Start of The input

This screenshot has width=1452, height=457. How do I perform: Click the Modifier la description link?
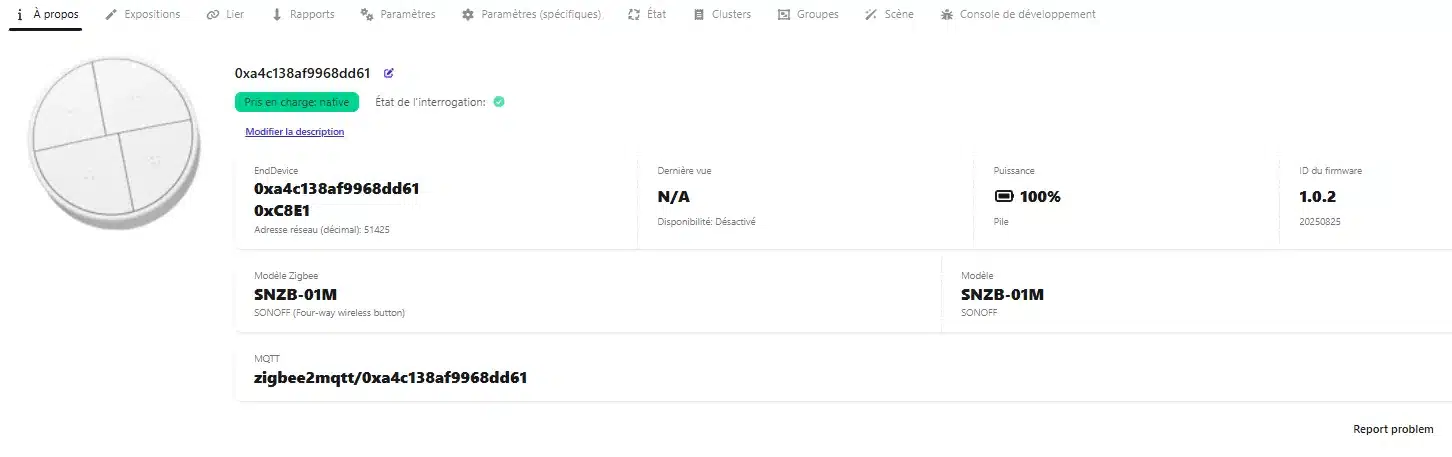[x=294, y=132]
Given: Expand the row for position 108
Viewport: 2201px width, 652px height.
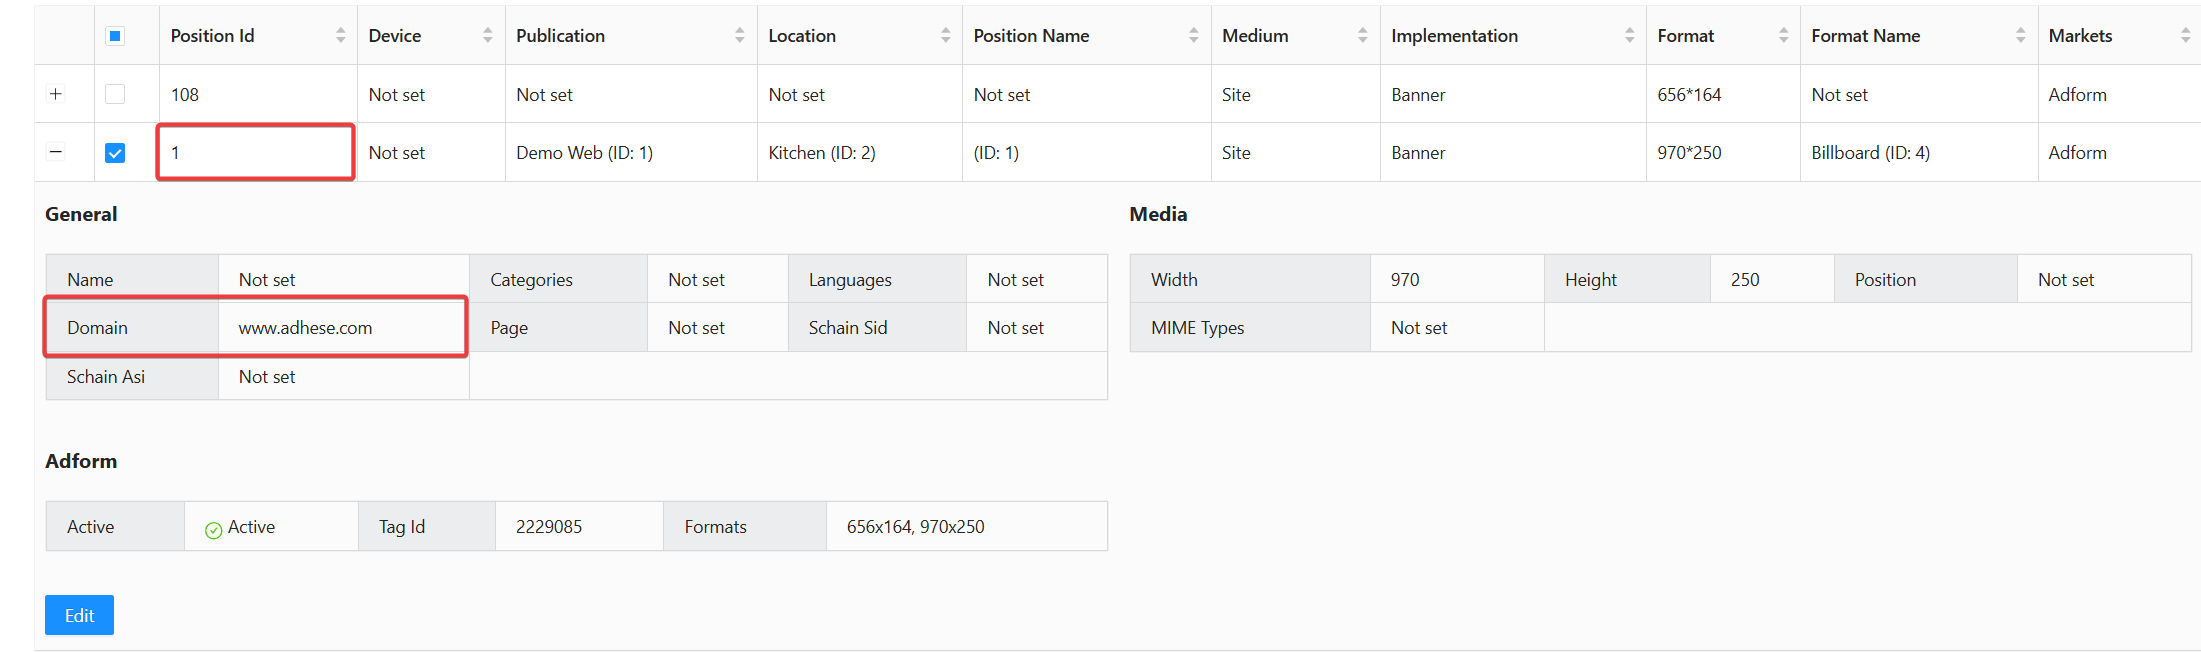Looking at the screenshot, I should pyautogui.click(x=56, y=94).
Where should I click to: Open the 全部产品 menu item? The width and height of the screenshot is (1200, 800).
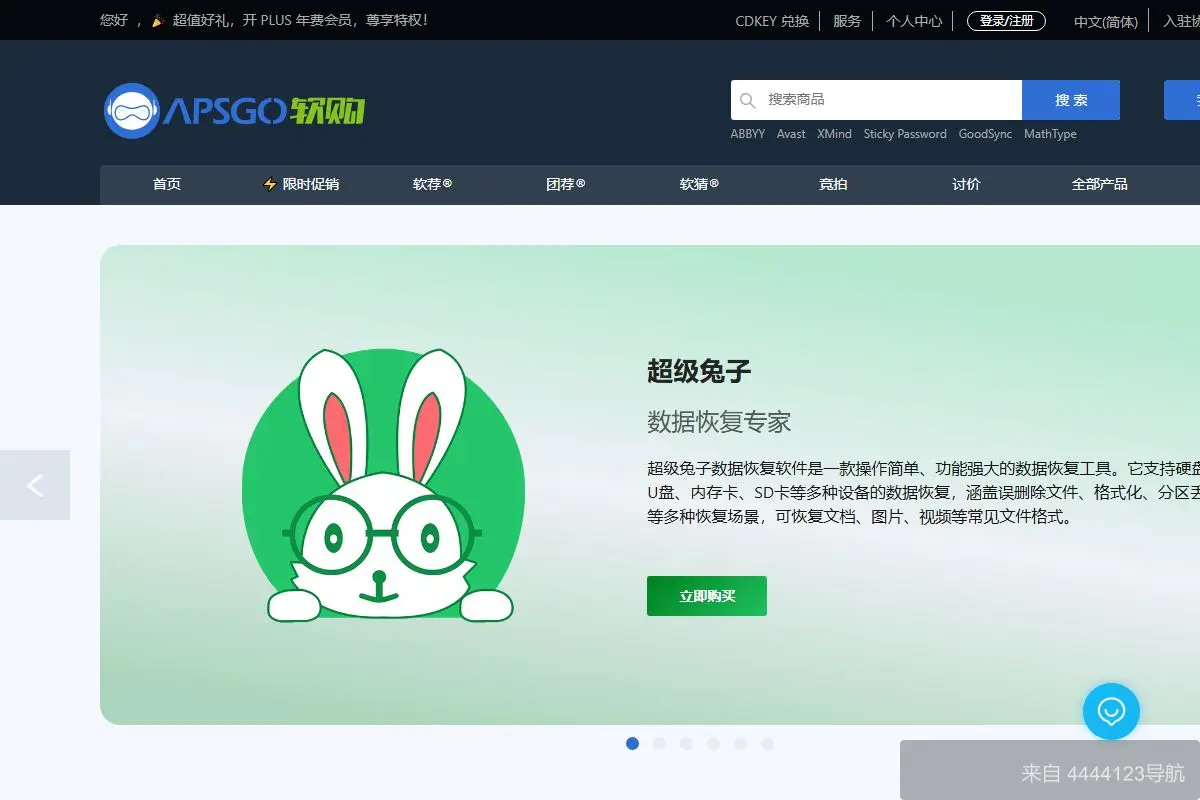point(1100,184)
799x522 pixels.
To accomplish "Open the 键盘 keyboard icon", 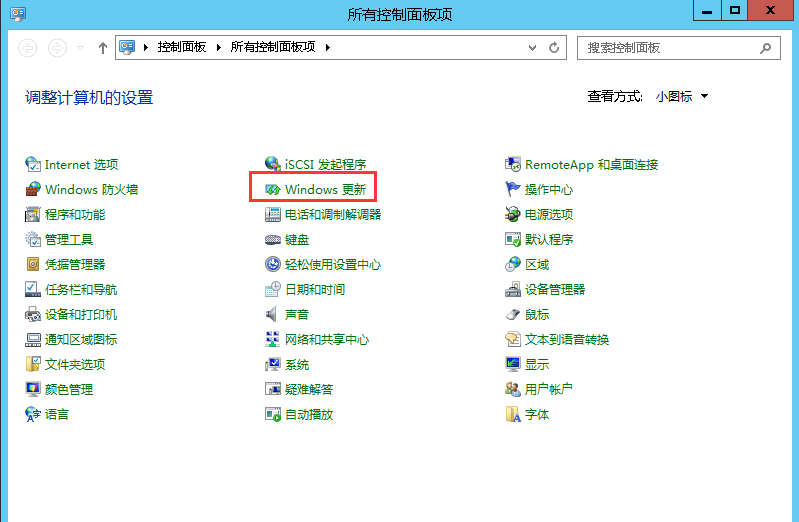I will tap(272, 240).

End of The input

* **Task to complete**
Look above and copy only the lines from the one holding "Viewport: 2201px width, 652px height." to the one holding "799x522 pixels.", both included, exactly, minus the pictures.

* **Exercise solution**
Viewport: 2201px width, 652px height.
Looking at the screenshot, I should pyautogui.click(x=56, y=94).
Where should I click to: Open the 全部产品 menu item? The width and height of the screenshot is (1200, 800).
point(1100,184)
799x522 pixels.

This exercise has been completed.